I have been resisting the growing tendency to label our current woes as the Great Depression II. The conventional statistics of our economy today are nowhere near the misery of the 1930s. However, the proposed 90% tax on certain executive bonuses has convinced me that we are in for a decade of stagnation.
To recap: Back in September 2008, the giant insurer AIG was on the brink of bankruptcy when the Federal Reserve rushed in with an $85 billion rescue package. (There have been subsequent bailouts, bringing the total infusion thus far to $170 billion.) At that point the government seized AIG, and among other things it replaced its CEO with Edward Liddy, the very person Congress was recently interrogating about the bonus payments.
The reason AIG was in such dire straits had nothing to do with its conventional insurance business, which remained strong. Instead, it was AIG’s Financial Products division that brought the corporation to its knees. This group had dabbled in complex assets tied to subprime mortgages, and been left holding the bag when borrowers began defaulting at much higher rates than expected.

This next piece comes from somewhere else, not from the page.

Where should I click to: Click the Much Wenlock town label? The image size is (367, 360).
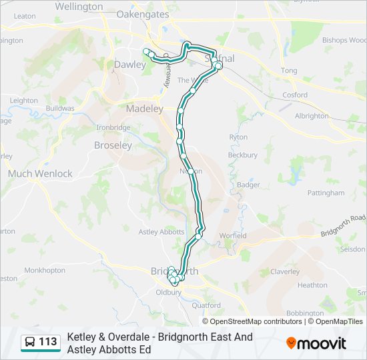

Beyond directly holding some of these “toxic” assets, AIG was also crippled by its massive issuance of credit default swaps. These are insurance policies that guarantee the buyer a certain monetary payoff if “credit events” occur. For example, a hedge fund might hold $1 million in bonds issued by GM. To protect itself from a GM default on its bond payments, the hedge fund can buy a credit default swap from a company like AIG.
As the housing and financial markets deteriorated last summer, the companies who had bought credit default swaps from AIG became nervous. They worried that AIG would suffer so many claims that it couldn’t satisfy them all. So AIG’s counterparties insisted that AIG post collateral to back up their contractual obligations. It was these “margin calls” that finally killed the company.
Fast forward to the present. The scandal is that AIG paid $165 million in executive bonuses, with large sums going to some of the very people who worked in the Financial Products division that caused all the trouble. That is certainly a bit odd, especially considering that that money effectively came out of taxpayers’ pockets.